**Given information**:
▬▬▬▬▬▬
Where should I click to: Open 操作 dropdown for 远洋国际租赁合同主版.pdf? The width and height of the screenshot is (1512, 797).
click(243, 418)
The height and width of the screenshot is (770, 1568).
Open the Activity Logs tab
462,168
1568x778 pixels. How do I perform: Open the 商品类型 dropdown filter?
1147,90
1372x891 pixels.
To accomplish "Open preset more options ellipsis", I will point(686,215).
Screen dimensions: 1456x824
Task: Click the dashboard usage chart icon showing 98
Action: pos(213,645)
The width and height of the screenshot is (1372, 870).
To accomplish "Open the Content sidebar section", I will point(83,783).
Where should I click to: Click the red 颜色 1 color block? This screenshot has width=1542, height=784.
▬▬▬▬▬▬
**How to complete this task**: This exercise asks for every line of the records to be repeated exactly.

**Result of this task**:
Where should I click to: Open 操作 dropdown for 远洋国际租赁合同主版.pdf? The width and height of the screenshot is (1512, 797).
click(243, 418)
The height and width of the screenshot is (770, 1568).
Open the Activity Logs tab
462,168
1568x778 pixels. How do I perform: Open the 商品类型 dropdown filter?
1147,90
1372x891 pixels.
To accomplish "Open preset more options ellipsis", I will point(686,215).
Screen dimensions: 1456x824
Task: Click the dashboard usage chart icon showing 98
Action: pos(213,645)
The width and height of the screenshot is (1372, 870).
To accomplish "Open the Content sidebar section", I will point(83,783).
Where should I click to: Click the red 颜色 1 color block? This screenshot has width=1542, height=784.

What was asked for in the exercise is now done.